**Lista de exercícios**
(a) No trecho sobre a peça “Arte”, quanto Sérgio pagou pela tela em branco?
(b) Escreva a continuação do trecho sobre a peça “Arte” a partir da última frase apresentada.

**Trecho para leitura**
===

Por
Tadeu Sarmento__
Fotografia: Igor Cerqueira |
Vamos
começar com uma comparação. Como você agiria se um amigo seu, de
longa data, desembolsasse cem mil reais por uma tela em branco
(pintada por um obscuro artista de nome holandês, chamado “Andrius”)
e, envaidecido com essa aquisição, cheio de pompa e cerimônia lhe
mostrasse o quadro monocromático, obviamente esperando de você uma
opinião que validasse a grande decisão de comprá-lo? Pois foi o
que fez Sérgio, amigo de Marcos, dois dos três protagonistas da
peça “Arte”, texto da francesa Yasmina Reza, montado e dirigido
por Sérgio Abritta.

===

**Dados fornecidos**
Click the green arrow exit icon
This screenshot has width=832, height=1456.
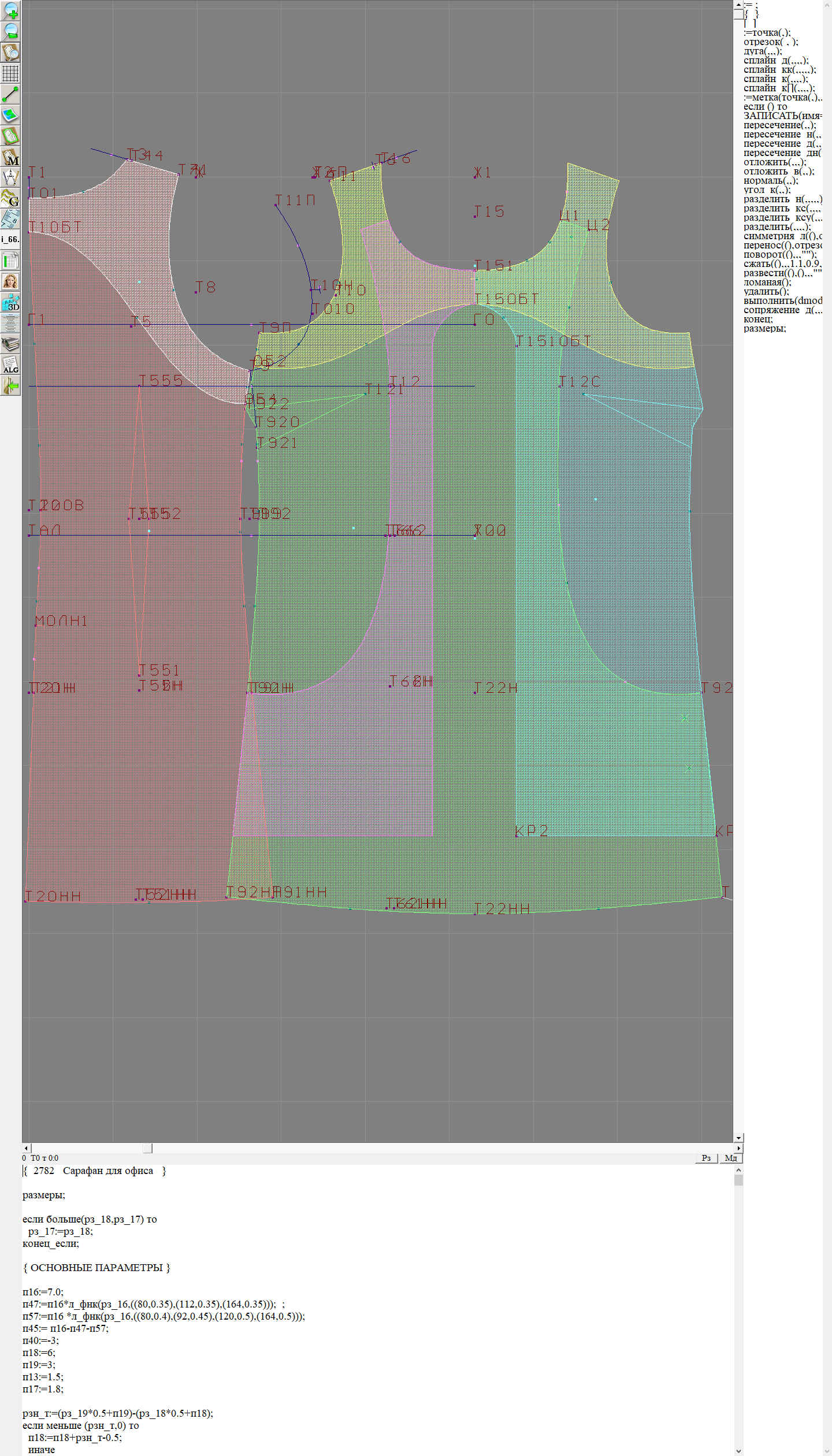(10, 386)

===

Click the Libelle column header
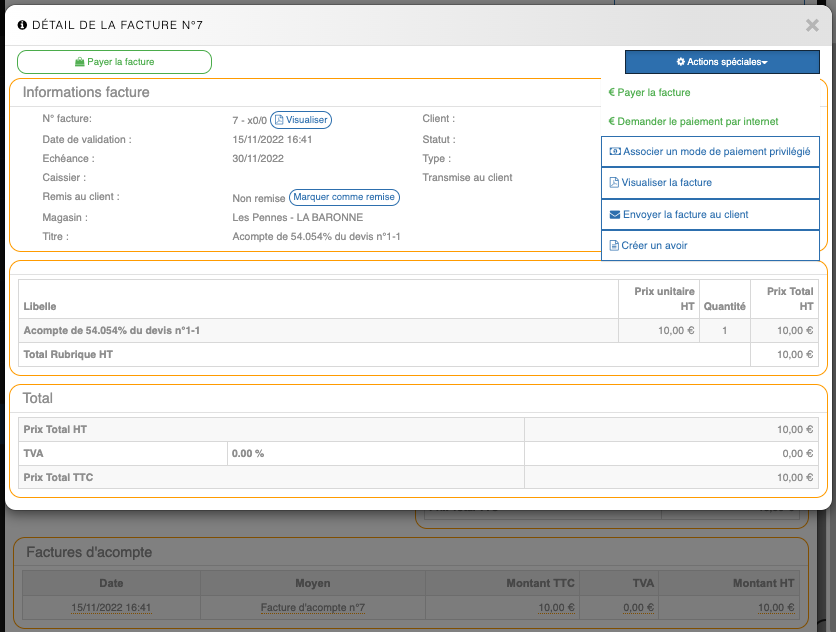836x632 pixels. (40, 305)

===

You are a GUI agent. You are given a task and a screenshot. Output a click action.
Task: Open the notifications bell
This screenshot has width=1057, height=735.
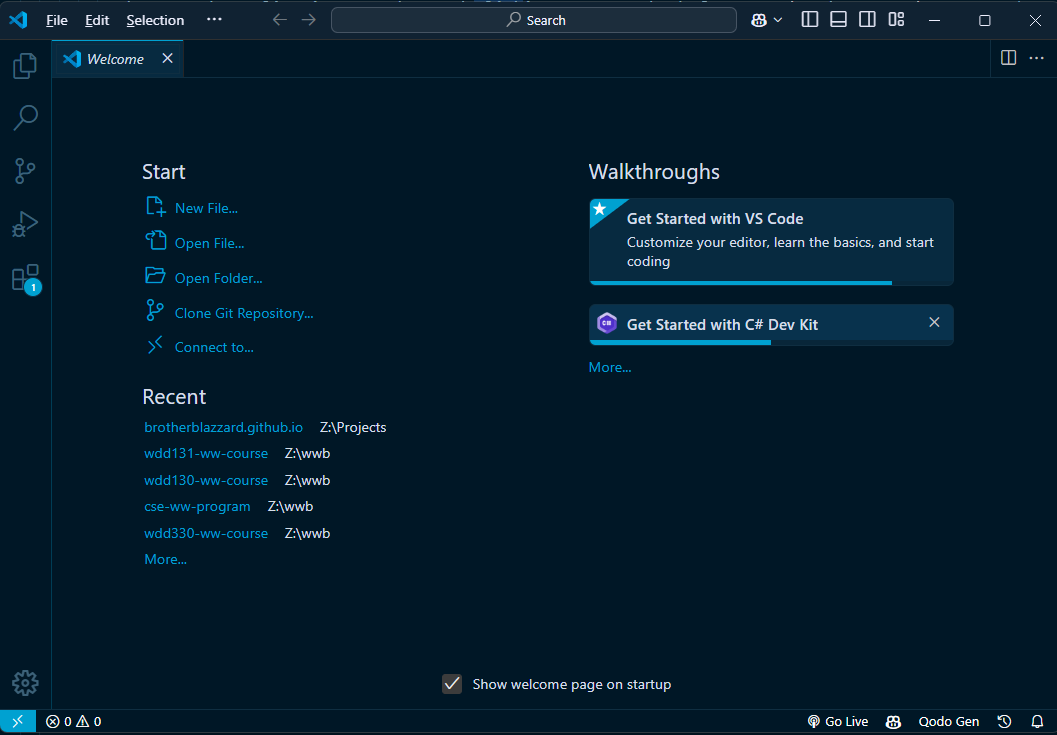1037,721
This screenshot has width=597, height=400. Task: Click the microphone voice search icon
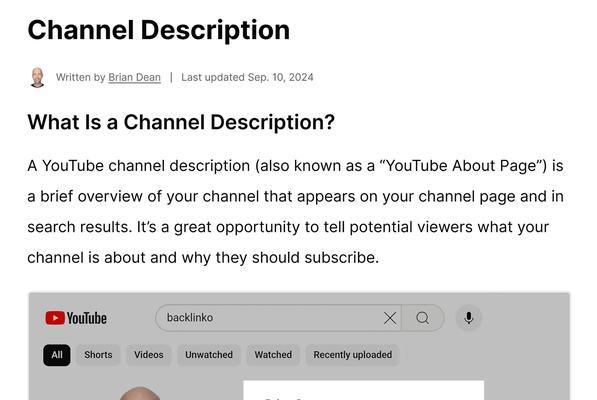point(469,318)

===

**Respostas finais**
(a) Cem mil reais.

(b)
Eis
o fato (à primeira vista) banal, que no palco desencadeia toda sorte
de neuroses, ressentimentos, invejas, entre outros afetos de baixa
extração, os quais, aos poucos, vamos notando terem sido
sedimentados ao longo de vinte anos de uma duradoura amizade. Tudo
porque Marcos, no lugar de se empolgar com a compra do amigo,
discorda dele de uma maneira exagerada, intolerante e quase
histérica, criticando ferozmente Sérgio por adquirir um quadro que,
no seu entendimento, não possui nenhum valor artístico.
Óbvio
que Sérgio se ofende, atribuindo a resposta à falta de ferramentas
teóricas, necessárias para que o amigo desfrute de uma experiência
estética contemporânea, e o que se segue a este estopim é um
acirrado (e, ora hilário, ora comovente) embate intelectual entre os
dois, cada qual tentando trazer para seu lado o amigo em comum. Este
amigo é Ivan, terceiro protagonista da história: à primeira vista,
um espírito mais conciliador e menos combativo que os demais. Só
que o seu esforço inicial de se manter isento e fora do jogo acaba
atiçando ainda mais a disputa entre Sérgio e Marcos, terminando por
atingir e ultrapassar quase todos os marcos civilizatórios que nos
permitem viver em sociedade.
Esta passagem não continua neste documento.